Which is a shame, really. Because there's nothing sexier than a leggy woman, or in this case, a leggy teenage runaway, who knows how to harness the power of her shapely stems.
Most people when talking about Desperate Teenage Lovedolls seem to go on and on about the controversial scene where Kim Pilkington shoots heroin...for realz. Yet, here I am, rambling, semi-coherently, about, what is basically, a deleted scene. Oh, well.
As expected, Alexandra's drug habit prevents her from becoming a Lovedoll (you're supposed to develop a debilitating drug habit after you become famous, not before). Nonetheless, that doesn't stop Kitty, who hits the streets in search of a new drummer. Running into Patch Kelly (Janet Housden) while putting up flyers, Kitty asks her to join the band. Of course, not before thanking her for killing her mother. Here's a sample of the dialogue heard during Kitty and Patch's first meeting: Kitty Carryall: "Thanks for killing my mother." Patch Kelly: "No problem."

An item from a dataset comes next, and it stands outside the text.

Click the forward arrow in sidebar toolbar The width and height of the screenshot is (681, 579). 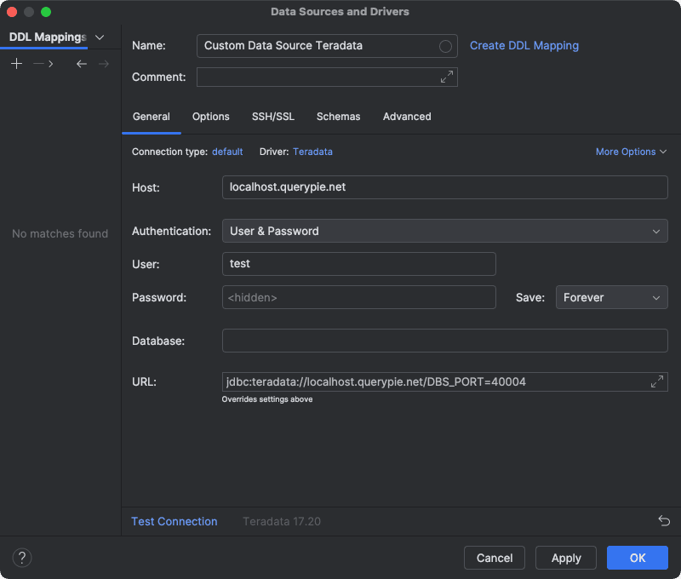[x=104, y=64]
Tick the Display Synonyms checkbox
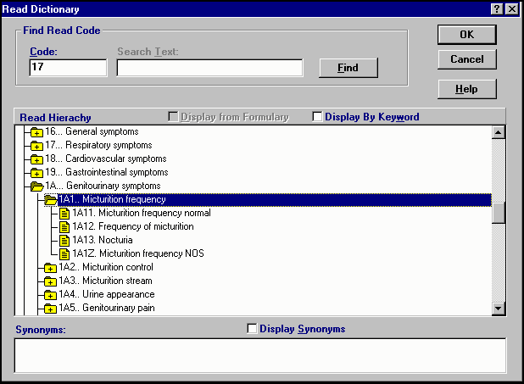This screenshot has height=384, width=524. pyautogui.click(x=252, y=329)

After stealing a guitar from some homeless guy in an afro wig, The Lovedolls soon find themselves on the road to superstardom. Only problem being, their manager, Johnny Tremaine (the amazing Steve McDonald from Redd Kross), is a bit of a scumbag (he rapes Bunny, puts Boy George on hold, and thinks a Beatles reunion with Kevin DuBrow from Quiet Riot as John Lennon's replacement is a good idea). And, oh, yeah, there's this all-girl gang called the She-Devils who are still pissed over the fact that Kitty killed their leader, Tanya Hearst (Tracy Marshak-Nash), with a switchblade during a violent confrontation on a Venice beach.
You could tell that Kitty and Bunny had finally "made it" just by looking at colour of their tights (colourful tights = success). Lounging around their mansion in Brentwood, Kitty, whose legs are fashionably sheathed in purple tights, and Bunny, who's rocking a pair of pink tights, have a contented air about them. However, as anyone who has ever watched a movie like this before knows, it all could fall apart at any moment. Meaning, the hottest band on the planet could be washed up in a matter of months. Scratch that, they could be washed up in a matter of days.
Despite its extreme low budget (the film purportedly cost around 350 dollars to make), Desperate Teenage Lovedolls manages to overcome its financial difficulties by fully embracing the D.I.Y. spirit of the L.A. punk scene. Boasting a campy edge (Steve McDonald's drug trip while wearing blue spandex trousers and his talk back while watching Dawn: Portrait of a Teenage Runaway are pure camp) and moments of violence (at least seven people are murdered in this film), the film isn't your typical tale of a couple of gals who go from the gutters of Venice to glamour of Beverly Hills. Uh-uh, it earns its status as a cult classic through sheer moxie and hard work.